__Work required__
No pictures go in the copy; retype exactly the lines from the one with "Image resolution: width=1000" through the last line of the records.

(Collected data)

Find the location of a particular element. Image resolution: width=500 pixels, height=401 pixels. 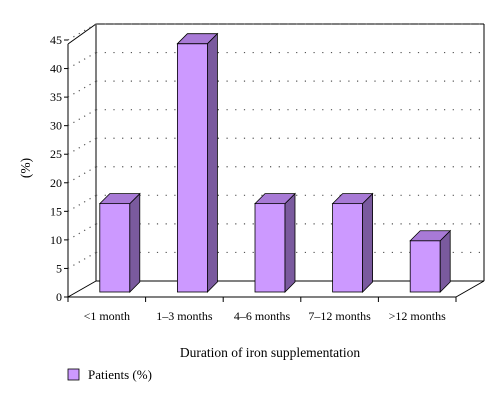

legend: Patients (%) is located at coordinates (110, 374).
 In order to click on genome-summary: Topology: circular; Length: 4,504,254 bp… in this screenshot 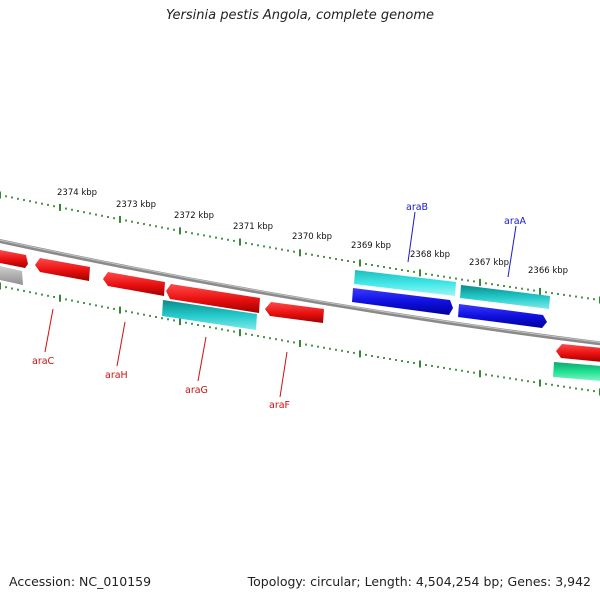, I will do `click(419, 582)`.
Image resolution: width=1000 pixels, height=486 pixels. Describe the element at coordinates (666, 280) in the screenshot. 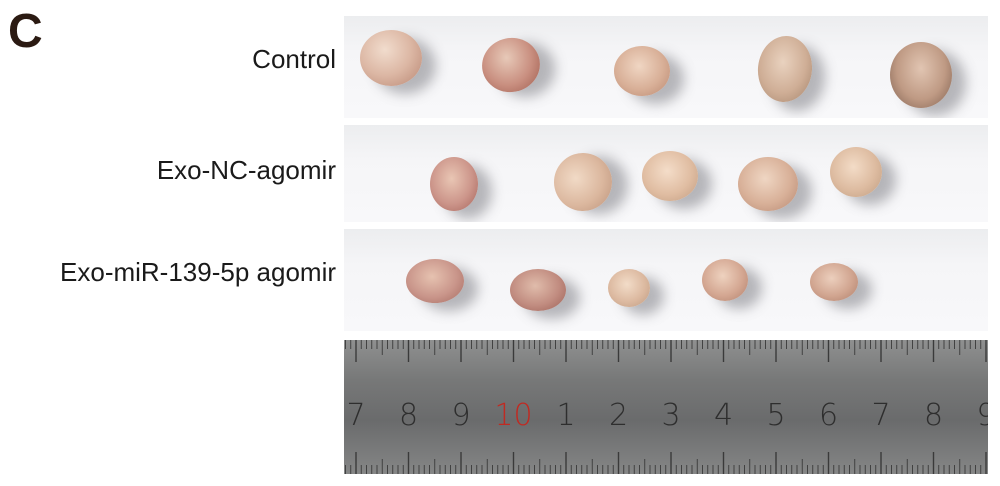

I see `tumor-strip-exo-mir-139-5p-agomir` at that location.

__Expected answer__
Image resolution: width=1000 pixels, height=486 pixels. Describe the element at coordinates (666, 280) in the screenshot. 

I see `tumor-strip-exo-mir-139-5p-agomir` at that location.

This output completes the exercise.